**What is expected**
Print exactly the line that contains "You are a GUI" along with every line beneath it to the end of the records below, and omit pictures.

Dataset excerpts
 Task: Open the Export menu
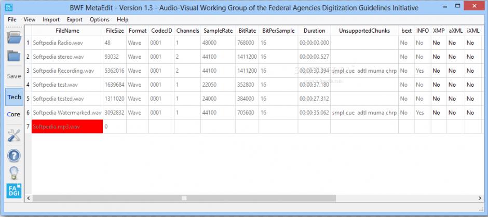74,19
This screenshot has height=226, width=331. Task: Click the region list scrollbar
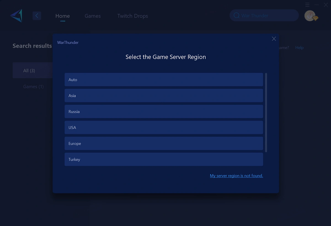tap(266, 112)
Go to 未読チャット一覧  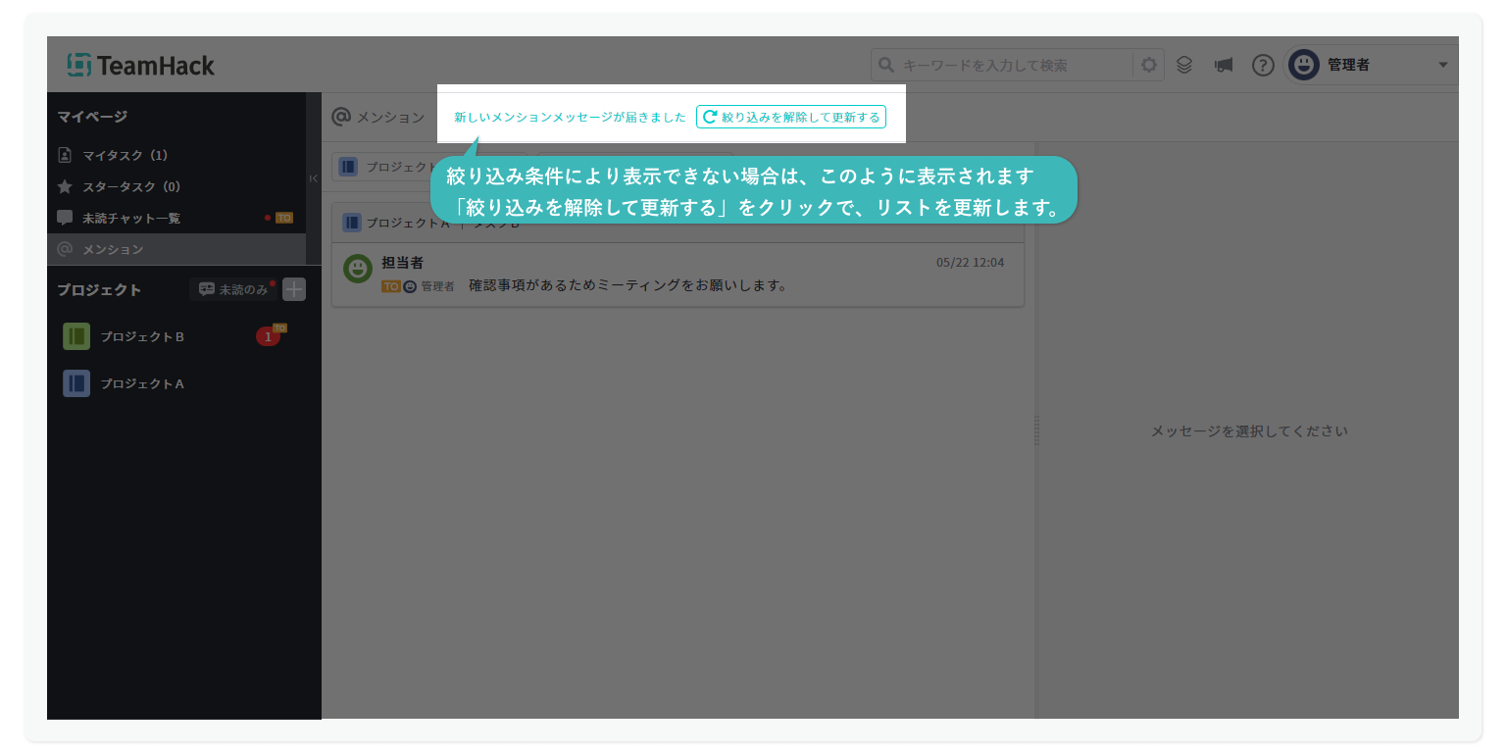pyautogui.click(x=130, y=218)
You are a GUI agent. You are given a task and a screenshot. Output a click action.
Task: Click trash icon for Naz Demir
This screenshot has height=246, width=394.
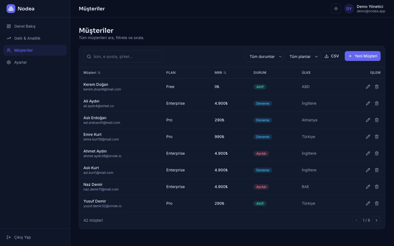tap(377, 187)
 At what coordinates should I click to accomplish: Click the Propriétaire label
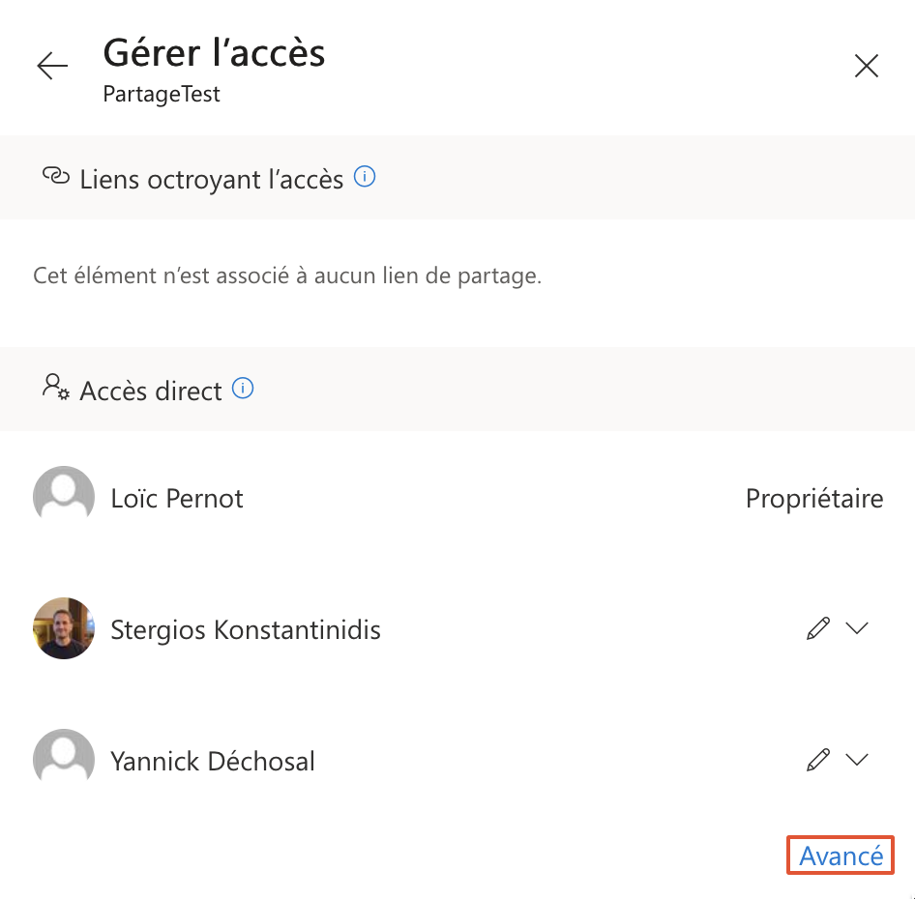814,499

**Output for this task**
You are a GUI agent. You are given a task and a screenshot. Output a click action.
Task: Click trash icon for Naz Demir
This screenshot has height=246, width=394.
tap(377, 187)
 At what coordinates should I click to accomplish: Click the Propriétaire label
814,499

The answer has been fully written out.